Microfluidic systems, such as inkjet print heads,16 DNA microarrays,17 biosensors,18 and lab-on-a-chip devices,19 rely on sub-millimeter plumbing components to precisely manipulate fluids. Due to the low Reynolds flow characteristics within microfluidic channels, these systems are often amendable to physics-based models that inform suitable geometric designs and/or operating conditions for a wide variety of microfluidic applications.20 However, the small scale of components leads to an inherent sensitivity of the system to perturbations. For instance, unexpected clogs, air bubbles, chemical impurities, particulates, pressure fluctuations in external pumps, fluid property changes, among other issues, can lead to disruptions in normal operation. These disruptions result in time and material loss, reduce production or detection quality, and, depending on the severity, damage to the microfluidic device. Microfluidic systems can be scaled up for industrial use by parallelization,21–23 but how to monitor and manage upsets in a massively parallel array is a central challenge of scale up. Laboratory-scale systems typically require monitoring and intervention by a human operator, a process which is time consuming and unlikely to scale.

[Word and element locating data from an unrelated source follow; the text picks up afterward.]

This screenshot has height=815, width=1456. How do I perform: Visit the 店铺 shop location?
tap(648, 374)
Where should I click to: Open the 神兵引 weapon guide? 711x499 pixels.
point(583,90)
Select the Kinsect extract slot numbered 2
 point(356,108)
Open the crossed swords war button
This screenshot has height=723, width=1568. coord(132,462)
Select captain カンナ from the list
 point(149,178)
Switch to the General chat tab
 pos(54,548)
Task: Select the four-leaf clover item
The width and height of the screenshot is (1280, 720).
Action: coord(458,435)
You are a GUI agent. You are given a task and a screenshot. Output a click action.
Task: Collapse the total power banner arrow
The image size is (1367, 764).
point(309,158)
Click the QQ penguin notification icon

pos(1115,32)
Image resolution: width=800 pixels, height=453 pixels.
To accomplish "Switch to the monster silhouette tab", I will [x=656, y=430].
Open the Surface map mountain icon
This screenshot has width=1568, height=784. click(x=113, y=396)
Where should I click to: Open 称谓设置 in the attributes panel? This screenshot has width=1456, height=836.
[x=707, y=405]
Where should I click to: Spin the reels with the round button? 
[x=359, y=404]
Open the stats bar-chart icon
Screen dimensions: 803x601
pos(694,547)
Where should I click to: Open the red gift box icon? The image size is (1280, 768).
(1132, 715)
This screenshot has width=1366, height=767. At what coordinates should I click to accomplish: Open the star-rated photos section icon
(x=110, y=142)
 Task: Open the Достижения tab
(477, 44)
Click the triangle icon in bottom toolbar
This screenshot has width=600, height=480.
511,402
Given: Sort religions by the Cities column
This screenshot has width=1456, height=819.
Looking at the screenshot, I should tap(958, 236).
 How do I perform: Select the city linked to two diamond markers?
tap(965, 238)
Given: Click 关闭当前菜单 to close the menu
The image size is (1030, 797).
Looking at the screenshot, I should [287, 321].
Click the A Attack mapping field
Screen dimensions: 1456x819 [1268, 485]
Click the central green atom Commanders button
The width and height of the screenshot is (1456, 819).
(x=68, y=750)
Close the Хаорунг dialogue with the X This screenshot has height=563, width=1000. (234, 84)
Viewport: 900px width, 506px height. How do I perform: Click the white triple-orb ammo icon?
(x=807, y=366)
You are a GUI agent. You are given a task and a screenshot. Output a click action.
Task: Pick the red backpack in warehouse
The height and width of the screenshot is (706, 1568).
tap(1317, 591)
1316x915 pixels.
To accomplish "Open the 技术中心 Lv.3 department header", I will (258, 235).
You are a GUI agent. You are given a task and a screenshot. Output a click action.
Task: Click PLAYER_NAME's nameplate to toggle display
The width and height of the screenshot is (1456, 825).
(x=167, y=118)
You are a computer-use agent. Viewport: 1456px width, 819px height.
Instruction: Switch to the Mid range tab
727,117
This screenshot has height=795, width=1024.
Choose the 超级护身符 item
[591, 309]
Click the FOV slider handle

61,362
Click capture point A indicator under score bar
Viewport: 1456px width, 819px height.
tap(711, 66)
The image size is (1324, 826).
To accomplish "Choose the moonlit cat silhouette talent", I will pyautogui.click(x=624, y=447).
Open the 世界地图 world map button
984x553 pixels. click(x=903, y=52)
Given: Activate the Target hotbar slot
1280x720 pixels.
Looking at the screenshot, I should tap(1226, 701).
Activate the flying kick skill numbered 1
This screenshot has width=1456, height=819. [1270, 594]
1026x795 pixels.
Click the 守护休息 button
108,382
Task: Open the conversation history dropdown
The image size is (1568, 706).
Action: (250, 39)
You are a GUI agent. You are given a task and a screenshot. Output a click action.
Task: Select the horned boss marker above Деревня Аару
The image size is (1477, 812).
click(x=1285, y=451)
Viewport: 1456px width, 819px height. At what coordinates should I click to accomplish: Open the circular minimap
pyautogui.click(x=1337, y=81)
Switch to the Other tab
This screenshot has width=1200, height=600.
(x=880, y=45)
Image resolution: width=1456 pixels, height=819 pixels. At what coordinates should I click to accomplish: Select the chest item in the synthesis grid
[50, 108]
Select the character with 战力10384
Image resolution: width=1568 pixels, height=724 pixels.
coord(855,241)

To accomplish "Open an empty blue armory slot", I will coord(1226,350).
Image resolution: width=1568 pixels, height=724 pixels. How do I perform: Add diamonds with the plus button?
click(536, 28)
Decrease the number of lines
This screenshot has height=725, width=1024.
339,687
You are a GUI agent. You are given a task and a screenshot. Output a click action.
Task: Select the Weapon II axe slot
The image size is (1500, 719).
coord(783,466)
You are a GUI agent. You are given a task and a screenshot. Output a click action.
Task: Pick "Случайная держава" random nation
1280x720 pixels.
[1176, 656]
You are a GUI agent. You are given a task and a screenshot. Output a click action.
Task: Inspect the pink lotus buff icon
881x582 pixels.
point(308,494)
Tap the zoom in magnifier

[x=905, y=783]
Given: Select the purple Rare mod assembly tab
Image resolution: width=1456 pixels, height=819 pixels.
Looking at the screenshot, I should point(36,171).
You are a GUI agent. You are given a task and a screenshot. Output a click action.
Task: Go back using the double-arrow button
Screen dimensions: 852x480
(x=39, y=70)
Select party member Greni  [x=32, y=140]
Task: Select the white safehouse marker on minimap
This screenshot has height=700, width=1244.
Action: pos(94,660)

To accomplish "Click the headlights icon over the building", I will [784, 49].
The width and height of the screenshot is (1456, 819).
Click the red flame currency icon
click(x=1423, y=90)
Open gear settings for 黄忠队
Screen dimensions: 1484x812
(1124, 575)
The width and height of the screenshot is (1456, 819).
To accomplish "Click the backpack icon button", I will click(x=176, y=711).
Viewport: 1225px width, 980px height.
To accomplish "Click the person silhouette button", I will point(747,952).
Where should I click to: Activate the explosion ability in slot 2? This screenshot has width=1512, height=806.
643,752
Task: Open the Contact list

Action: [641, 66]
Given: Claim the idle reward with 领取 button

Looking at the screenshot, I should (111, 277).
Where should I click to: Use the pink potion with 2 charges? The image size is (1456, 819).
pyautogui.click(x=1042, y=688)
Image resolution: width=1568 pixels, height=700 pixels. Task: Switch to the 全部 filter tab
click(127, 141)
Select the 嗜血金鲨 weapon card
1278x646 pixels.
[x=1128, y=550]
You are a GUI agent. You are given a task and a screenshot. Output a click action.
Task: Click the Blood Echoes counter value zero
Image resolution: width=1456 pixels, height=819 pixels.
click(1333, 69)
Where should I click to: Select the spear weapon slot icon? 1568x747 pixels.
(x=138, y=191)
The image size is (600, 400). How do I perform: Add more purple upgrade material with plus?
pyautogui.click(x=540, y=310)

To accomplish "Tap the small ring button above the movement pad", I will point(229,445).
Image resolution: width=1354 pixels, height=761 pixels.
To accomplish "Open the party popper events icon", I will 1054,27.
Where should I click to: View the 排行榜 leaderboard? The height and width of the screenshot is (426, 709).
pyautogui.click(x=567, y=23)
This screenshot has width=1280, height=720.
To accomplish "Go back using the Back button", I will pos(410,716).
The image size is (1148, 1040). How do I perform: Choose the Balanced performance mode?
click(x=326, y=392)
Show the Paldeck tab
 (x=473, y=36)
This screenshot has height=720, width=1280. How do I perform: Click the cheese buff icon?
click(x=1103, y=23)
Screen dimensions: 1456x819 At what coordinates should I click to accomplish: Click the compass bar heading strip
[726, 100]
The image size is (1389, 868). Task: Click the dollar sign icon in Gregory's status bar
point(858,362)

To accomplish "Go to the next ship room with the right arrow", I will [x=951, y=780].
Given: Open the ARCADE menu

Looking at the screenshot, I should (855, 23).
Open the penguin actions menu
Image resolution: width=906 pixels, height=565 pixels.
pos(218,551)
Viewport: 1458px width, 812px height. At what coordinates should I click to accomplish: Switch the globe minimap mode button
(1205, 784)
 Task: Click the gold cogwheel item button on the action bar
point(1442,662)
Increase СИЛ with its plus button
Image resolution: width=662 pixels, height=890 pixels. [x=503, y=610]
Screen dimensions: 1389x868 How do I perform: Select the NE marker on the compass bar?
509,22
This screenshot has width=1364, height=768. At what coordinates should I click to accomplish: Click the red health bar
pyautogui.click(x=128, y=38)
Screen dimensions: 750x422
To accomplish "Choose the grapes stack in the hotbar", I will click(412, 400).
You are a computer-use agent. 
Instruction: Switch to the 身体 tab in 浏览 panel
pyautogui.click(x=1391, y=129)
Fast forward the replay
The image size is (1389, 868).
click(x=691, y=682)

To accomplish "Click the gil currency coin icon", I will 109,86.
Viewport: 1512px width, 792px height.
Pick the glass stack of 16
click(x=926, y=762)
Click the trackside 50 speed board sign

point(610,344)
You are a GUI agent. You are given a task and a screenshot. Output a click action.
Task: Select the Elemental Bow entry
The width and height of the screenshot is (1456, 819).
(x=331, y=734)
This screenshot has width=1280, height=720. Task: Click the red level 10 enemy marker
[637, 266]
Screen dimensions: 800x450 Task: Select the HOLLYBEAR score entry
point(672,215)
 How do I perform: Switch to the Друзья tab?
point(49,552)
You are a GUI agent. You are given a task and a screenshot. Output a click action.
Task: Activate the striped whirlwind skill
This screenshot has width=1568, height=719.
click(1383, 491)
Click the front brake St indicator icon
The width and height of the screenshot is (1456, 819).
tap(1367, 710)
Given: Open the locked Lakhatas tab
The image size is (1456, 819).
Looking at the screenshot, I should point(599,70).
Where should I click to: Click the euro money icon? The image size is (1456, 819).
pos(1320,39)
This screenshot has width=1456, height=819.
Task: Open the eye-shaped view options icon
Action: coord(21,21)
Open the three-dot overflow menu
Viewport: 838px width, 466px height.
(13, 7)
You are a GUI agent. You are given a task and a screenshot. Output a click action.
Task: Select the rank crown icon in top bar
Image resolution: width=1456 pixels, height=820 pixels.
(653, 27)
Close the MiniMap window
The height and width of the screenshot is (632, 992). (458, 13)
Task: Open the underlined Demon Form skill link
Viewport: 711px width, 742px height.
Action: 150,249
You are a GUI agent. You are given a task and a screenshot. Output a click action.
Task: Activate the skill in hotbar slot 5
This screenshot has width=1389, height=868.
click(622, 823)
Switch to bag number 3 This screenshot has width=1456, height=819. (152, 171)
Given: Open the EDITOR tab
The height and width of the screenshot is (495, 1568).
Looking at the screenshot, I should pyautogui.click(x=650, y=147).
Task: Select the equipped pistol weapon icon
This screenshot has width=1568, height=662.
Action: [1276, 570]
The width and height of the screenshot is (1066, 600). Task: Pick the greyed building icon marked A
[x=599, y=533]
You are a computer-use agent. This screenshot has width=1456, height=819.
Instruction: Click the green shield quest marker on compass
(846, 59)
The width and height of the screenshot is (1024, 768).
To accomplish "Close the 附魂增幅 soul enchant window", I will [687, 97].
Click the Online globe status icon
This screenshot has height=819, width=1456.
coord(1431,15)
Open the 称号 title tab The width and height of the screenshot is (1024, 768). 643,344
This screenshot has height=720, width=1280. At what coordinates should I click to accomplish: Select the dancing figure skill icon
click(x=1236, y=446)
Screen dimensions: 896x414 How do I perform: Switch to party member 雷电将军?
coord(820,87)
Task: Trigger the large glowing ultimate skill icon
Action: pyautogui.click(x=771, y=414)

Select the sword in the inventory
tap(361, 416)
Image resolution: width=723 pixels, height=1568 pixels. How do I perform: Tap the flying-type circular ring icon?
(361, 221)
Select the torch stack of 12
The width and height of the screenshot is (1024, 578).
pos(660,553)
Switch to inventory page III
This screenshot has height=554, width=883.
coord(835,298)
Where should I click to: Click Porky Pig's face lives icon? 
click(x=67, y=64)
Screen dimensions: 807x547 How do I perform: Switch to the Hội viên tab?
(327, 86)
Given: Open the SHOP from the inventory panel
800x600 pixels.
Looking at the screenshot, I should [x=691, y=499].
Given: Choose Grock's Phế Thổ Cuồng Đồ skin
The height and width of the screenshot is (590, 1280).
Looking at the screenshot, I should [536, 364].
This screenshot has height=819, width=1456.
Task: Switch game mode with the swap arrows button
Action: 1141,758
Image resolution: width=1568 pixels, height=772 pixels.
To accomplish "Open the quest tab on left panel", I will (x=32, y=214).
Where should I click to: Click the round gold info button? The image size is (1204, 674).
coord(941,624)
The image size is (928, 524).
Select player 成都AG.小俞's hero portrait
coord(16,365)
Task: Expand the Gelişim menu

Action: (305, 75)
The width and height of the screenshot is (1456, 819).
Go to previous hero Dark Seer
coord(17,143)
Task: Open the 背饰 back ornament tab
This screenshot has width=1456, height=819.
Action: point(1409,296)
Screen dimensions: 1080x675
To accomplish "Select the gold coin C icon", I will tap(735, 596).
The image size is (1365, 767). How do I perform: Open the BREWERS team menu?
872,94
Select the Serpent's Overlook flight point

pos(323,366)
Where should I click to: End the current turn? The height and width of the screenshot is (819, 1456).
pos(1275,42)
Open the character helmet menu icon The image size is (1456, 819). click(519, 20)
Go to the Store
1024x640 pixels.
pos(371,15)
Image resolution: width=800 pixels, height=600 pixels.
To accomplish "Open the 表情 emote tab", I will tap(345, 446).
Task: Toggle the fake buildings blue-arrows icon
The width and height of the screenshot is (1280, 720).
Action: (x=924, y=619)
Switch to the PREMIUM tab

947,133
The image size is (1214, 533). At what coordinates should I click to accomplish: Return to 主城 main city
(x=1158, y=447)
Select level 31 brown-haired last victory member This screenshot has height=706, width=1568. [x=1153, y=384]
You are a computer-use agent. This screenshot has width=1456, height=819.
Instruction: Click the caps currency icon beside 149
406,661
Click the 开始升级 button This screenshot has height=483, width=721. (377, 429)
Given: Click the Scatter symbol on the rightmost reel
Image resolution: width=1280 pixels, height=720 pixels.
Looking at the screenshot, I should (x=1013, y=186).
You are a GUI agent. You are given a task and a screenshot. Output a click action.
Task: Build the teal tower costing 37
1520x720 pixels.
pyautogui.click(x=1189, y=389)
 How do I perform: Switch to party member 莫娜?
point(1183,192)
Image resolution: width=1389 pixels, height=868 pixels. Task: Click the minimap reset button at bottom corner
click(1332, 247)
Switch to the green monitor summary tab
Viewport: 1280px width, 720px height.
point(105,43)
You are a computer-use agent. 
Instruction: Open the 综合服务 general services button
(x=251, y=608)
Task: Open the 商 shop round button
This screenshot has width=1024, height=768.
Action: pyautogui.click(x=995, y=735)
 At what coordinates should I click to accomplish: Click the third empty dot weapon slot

Machine learning offers a route to enable automated monitoring of microfluidic systems by converting routinely collected sensor and image data into actionable information in real-time.24 An appealing characteristic of machine learning algorithms is that they dispense with the need for precisely modeling the environment. Instead they leverage direct experience gathered from real executions or “learn by example” in order to derive meaning from (possibly) complicated or imprecise data.25 Depending on the assessment output by the algorithm, the algorithm can then trigger pre-programmed adjustment(s) to modulate the operation of a given system without requiring human intervention. Furthermore, algorithms are agnostic to the data streams and/or the apparatus they monitor. Although re-training may be necessary, the coding framework and implementation strategies of these algorithms are often general to any device, sensor modalities, and target application. Thus, these algorithms could be deployed on a wide variety of microfluidic platforms to increase operational efficiency and address challenges inherent to scale up via automated error detection and rectification.
In this work, we demonstrate a machine learning based control system for microfluidic microencapsulation, which is a common technique that traditionally requires human oversight to produce microcapsules. We develop a convolutional neural network machine learning algorithm that assesses the state of the system via real-time microencapsulation images. Using assessments from the detection algorithm as input, a separate control algorithm triggers valves that sort “good” and “bad” microencapsulation events. The control algorithm accounts for the time between image capture and capsule sorting, while mitigating disruptions the sorting valves may introduce to the flow field at the site of microencapsulation. We describe the machine learning model development in three straightforward steps: data collection, data labeling, and neural network training. We assess the integrated detection and control algorithms in operation and demonstrate high-quality microcapsules after on-the-fly sorting. Although we demonstrate this approach using image detection of an assembly for microcapsule production, due to the inherent generalities of neural networks26 and diverse sensors common to microfluidic set ups, we envision our approach should benefit other microfluidic systems given sufficient training data.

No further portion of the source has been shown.